Collected data —
★ ★ ★ ★ ★

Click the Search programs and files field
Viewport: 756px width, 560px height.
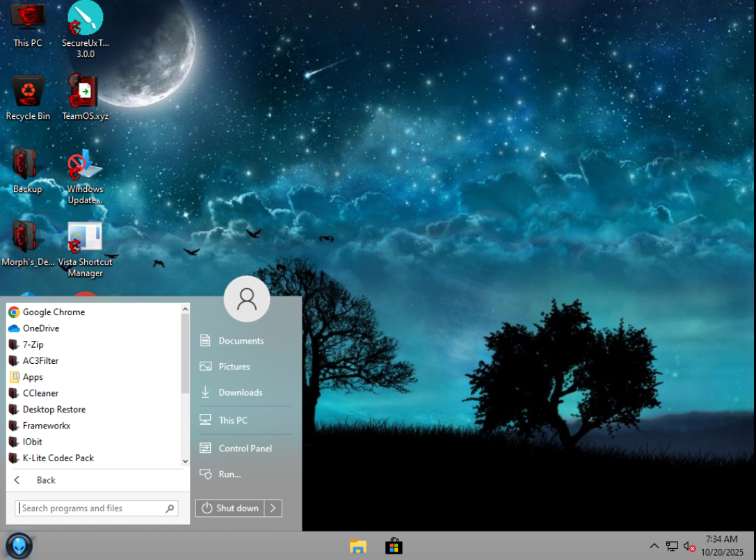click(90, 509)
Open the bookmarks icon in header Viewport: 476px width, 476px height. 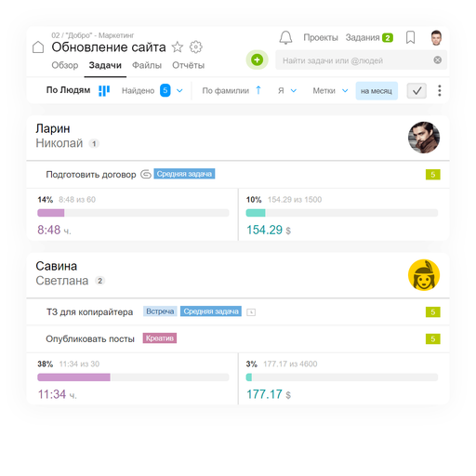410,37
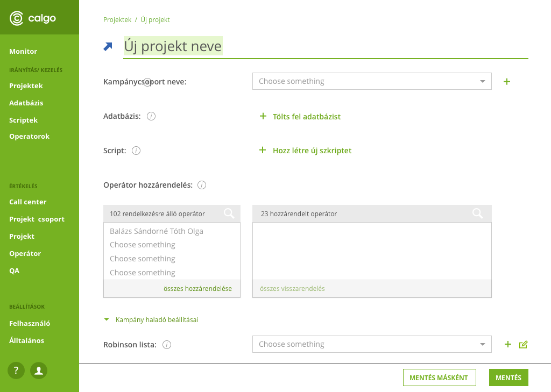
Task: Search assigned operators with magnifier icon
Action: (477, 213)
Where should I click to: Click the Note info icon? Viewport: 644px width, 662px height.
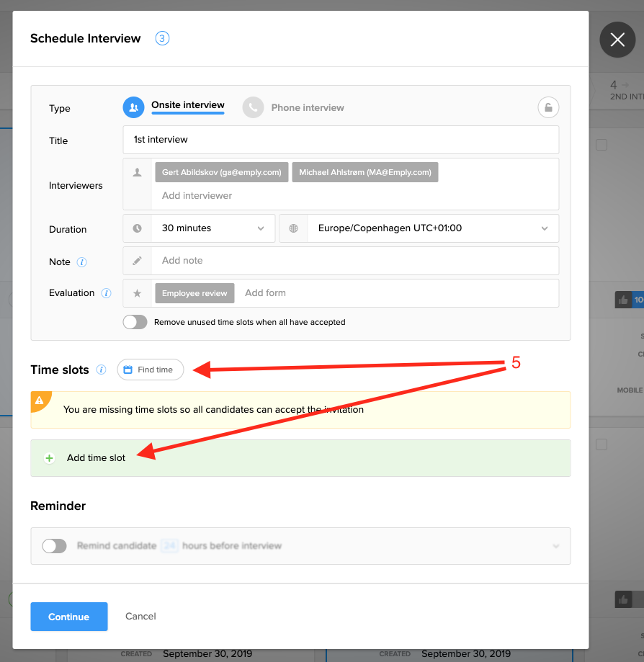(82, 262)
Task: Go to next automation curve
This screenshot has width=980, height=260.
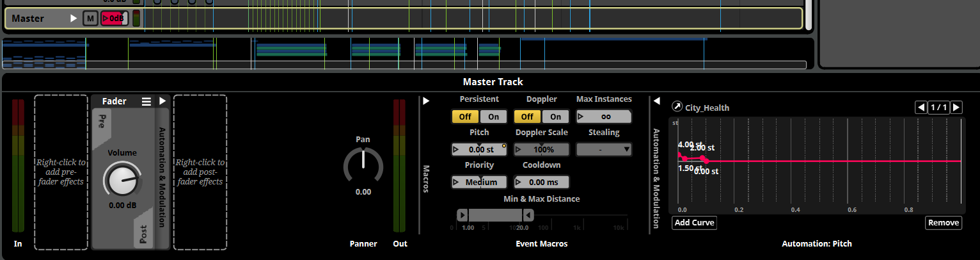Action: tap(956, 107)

★ ★ ★ ★ ★

EXERCISE REQUIREMENTS —
Please return, without any change, the lines from the line containing "Where should I" through the last line of the entries, dropping the pictures.

EXERCISE RESPONSE —
Where should I click to: Click the Note info icon? Viewport: 644px width, 662px height.
(82, 262)
Task: Go to next automation curve
This screenshot has width=980, height=260.
Action: tap(956, 107)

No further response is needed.